● Exercise details:
Each entry below must be repeated exactly. Leave the pictures out of it.

Saved data entries:
Start of Block

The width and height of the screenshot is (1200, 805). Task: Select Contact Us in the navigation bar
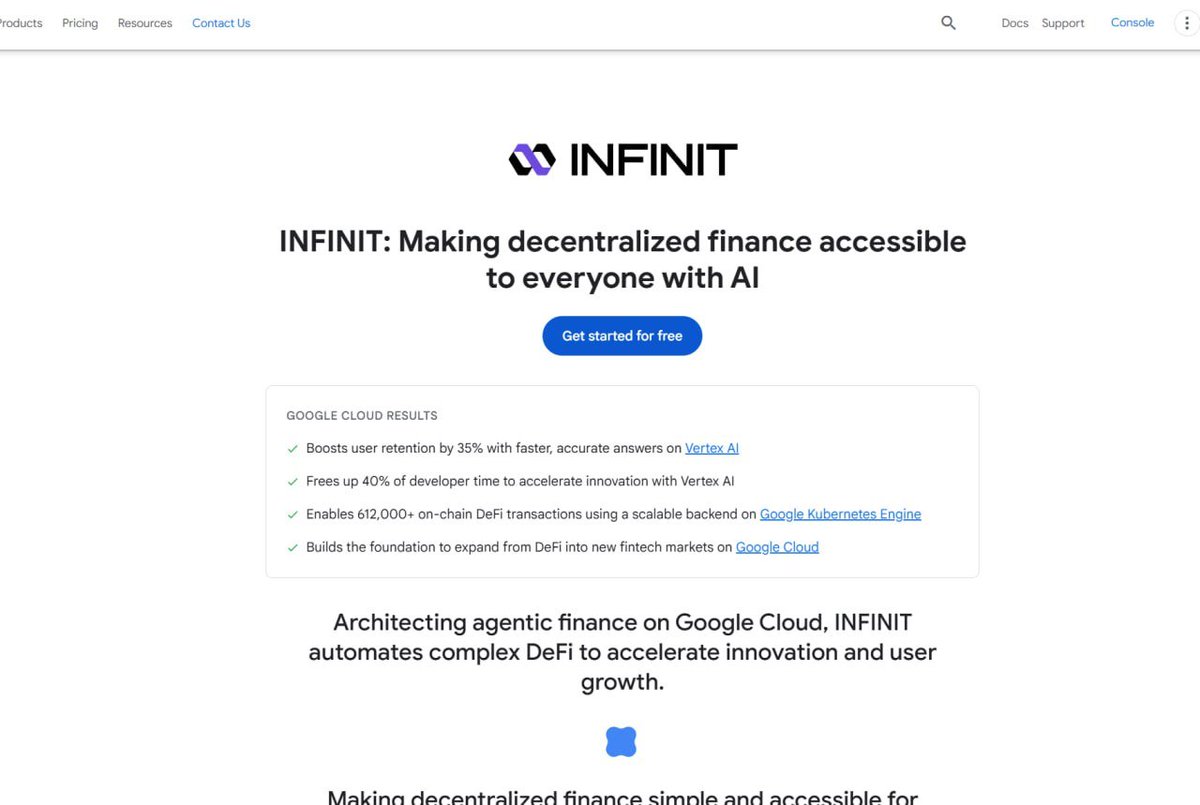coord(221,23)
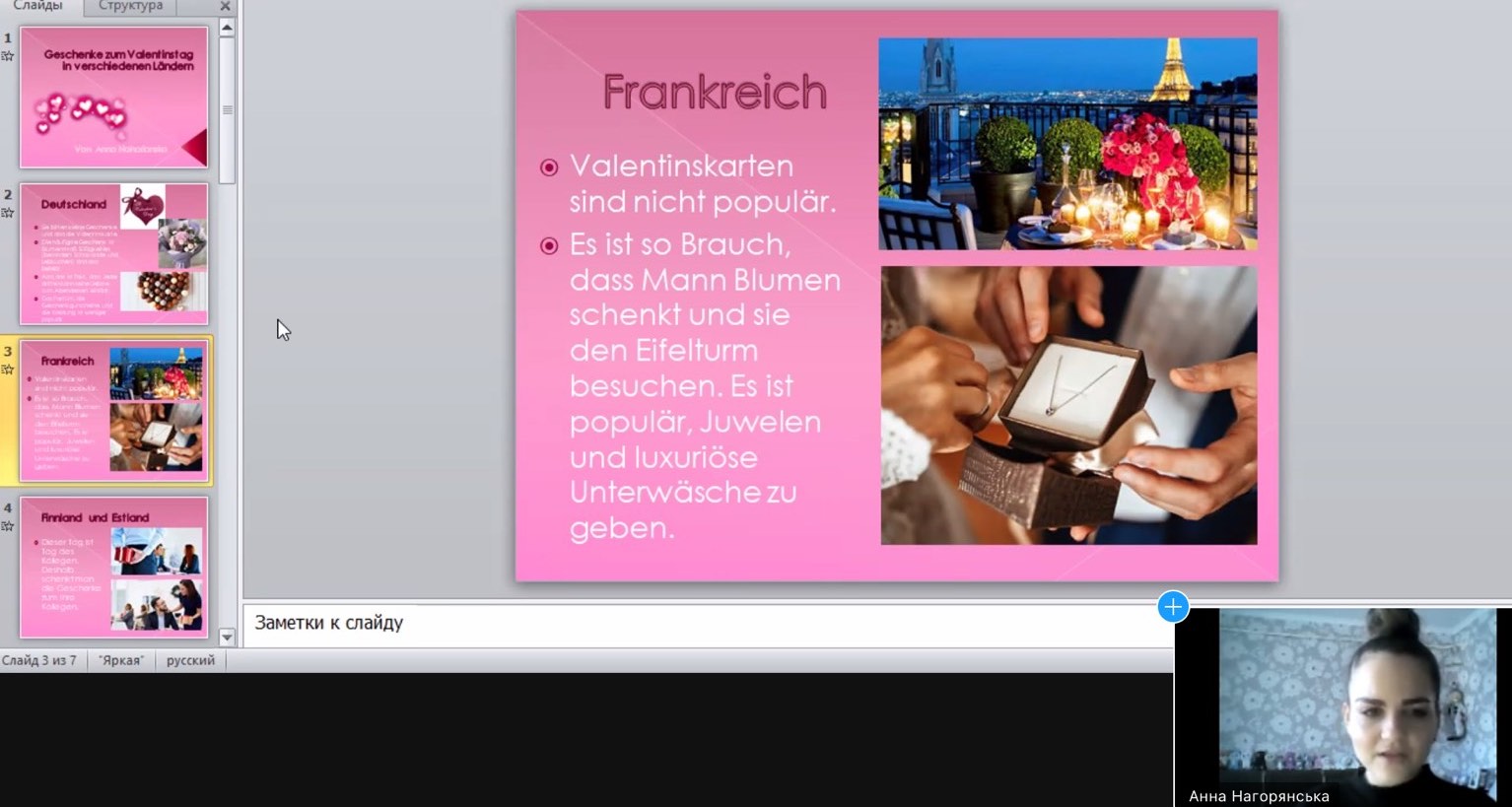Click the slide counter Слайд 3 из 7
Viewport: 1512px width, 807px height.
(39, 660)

End of Block

● Answer box:
The width and height of the screenshot is (1200, 805). Task: Select Contact Us in the navigation bar
coord(221,23)
Click the slide counter Слайд 3 из 7
Viewport: 1512px width, 807px height.
(39, 660)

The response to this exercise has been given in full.